=== WHAT IS BEING ASKED ===
Every line from the one with "[公務信箱_另開新視窗] (62, 189)" to the end of the entries, both included, is to be copied exactly; the other lines stay out.

=== Stored records ===
----------
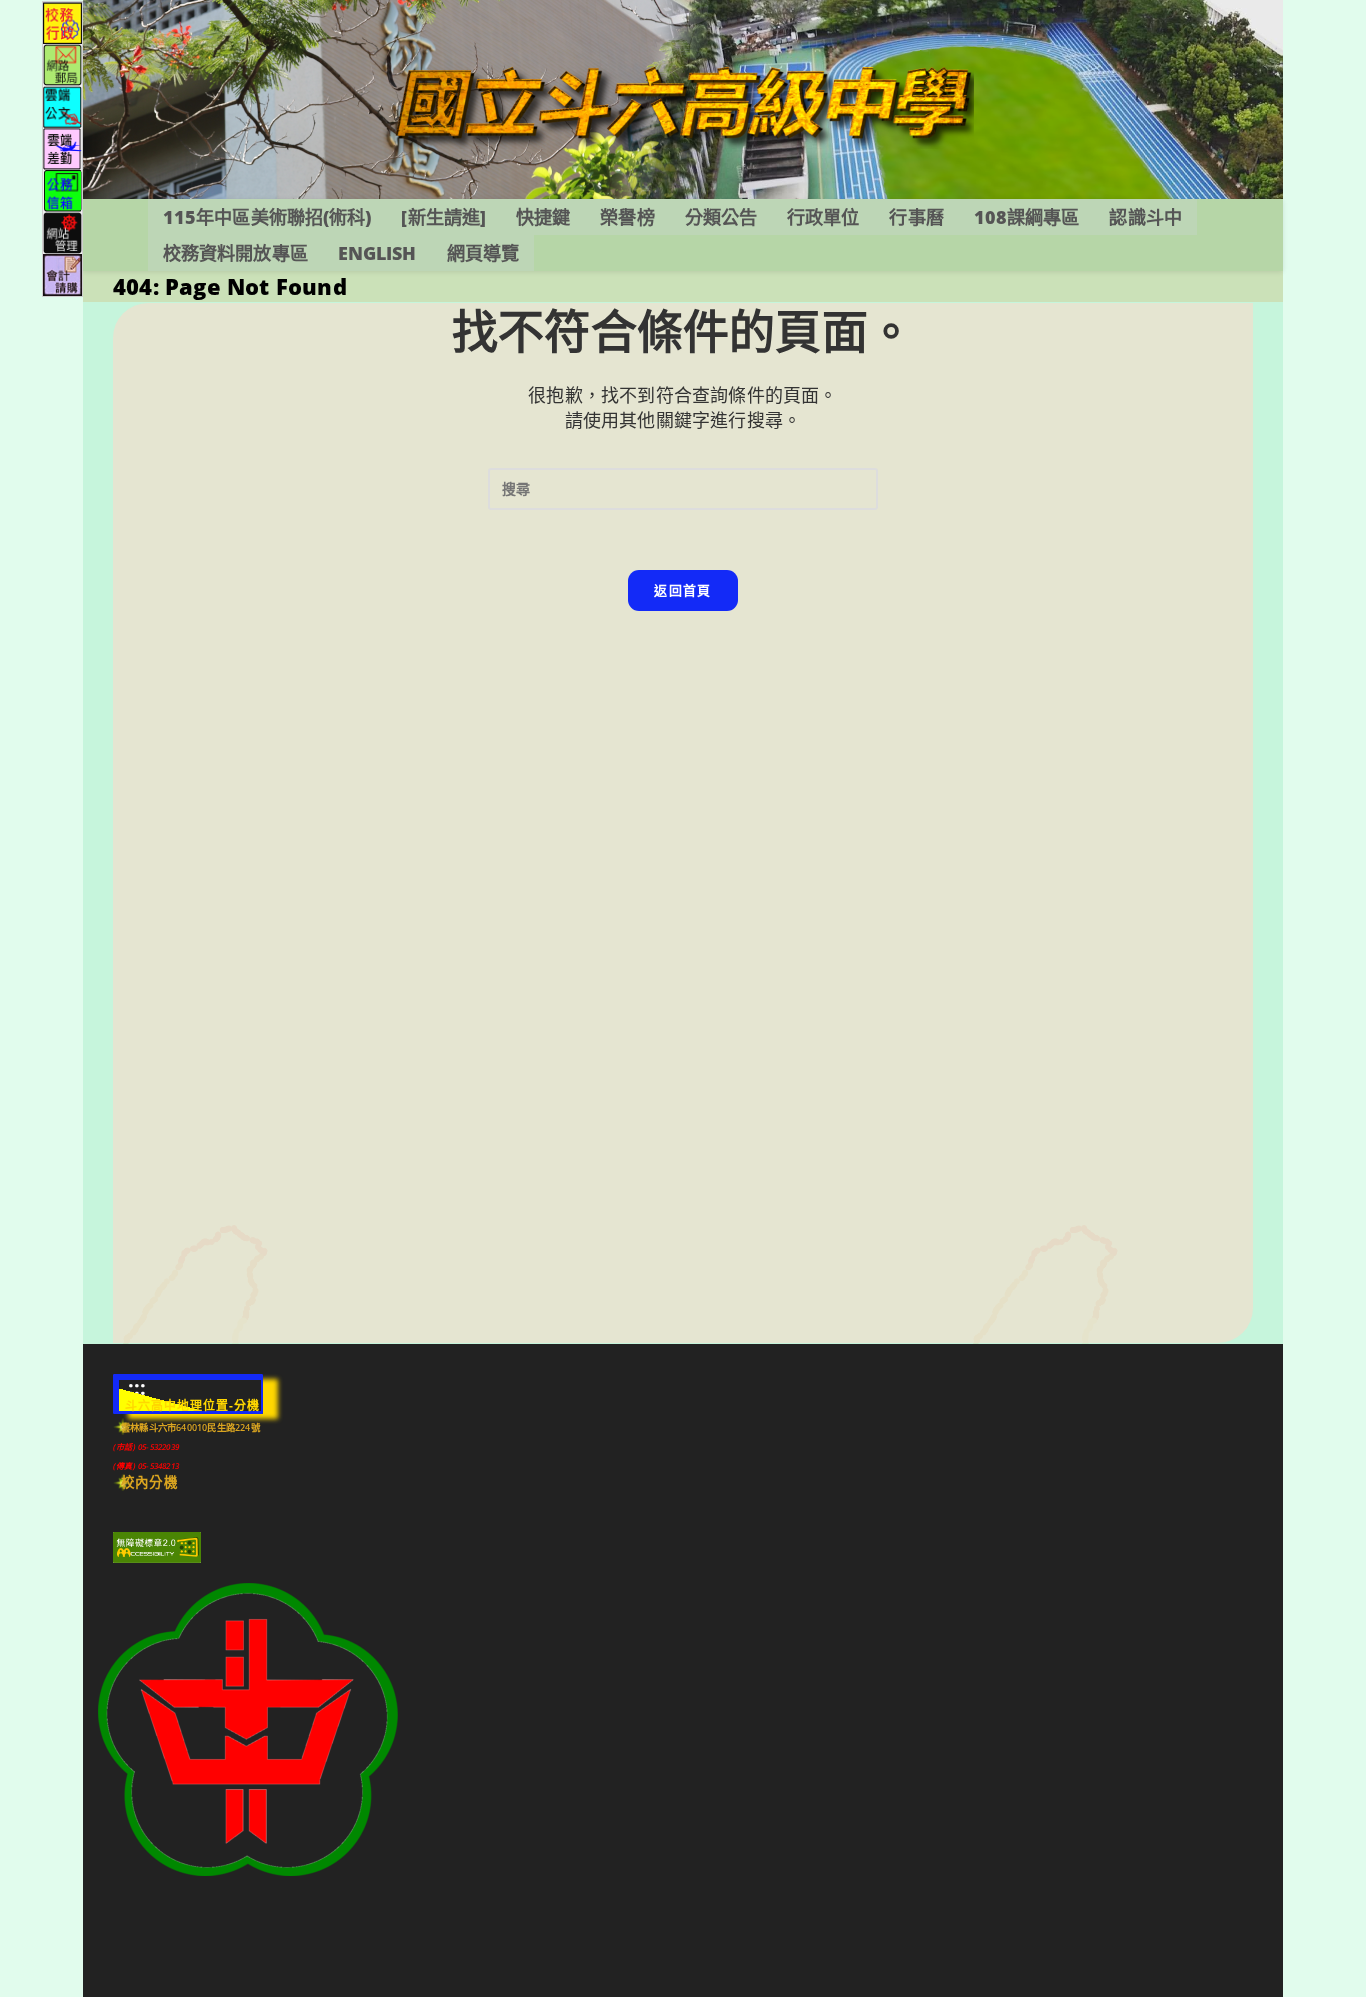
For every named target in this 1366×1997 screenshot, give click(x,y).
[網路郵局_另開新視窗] (62, 63)
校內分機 (149, 1482)
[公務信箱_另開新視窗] (62, 189)
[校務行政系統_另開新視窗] (62, 21)
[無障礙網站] (157, 1547)
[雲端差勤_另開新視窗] (62, 147)
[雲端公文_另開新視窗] (62, 105)
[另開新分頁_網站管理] (62, 231)
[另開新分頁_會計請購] (62, 273)
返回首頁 (682, 590)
----------
=== REPLY TO THE EXERCISE ===
[公務信箱_另開新視窗] (62, 189)
[校務行政系統_另開新視窗] (62, 21)
[無障礙網站] (157, 1547)
[雲端差勤_另開新視窗] (62, 147)
[雲端公文_另開新視窗] (62, 105)
[另開新分頁_網站管理] (62, 231)
[另開新分頁_會計請購] (62, 273)
返回首頁 (682, 590)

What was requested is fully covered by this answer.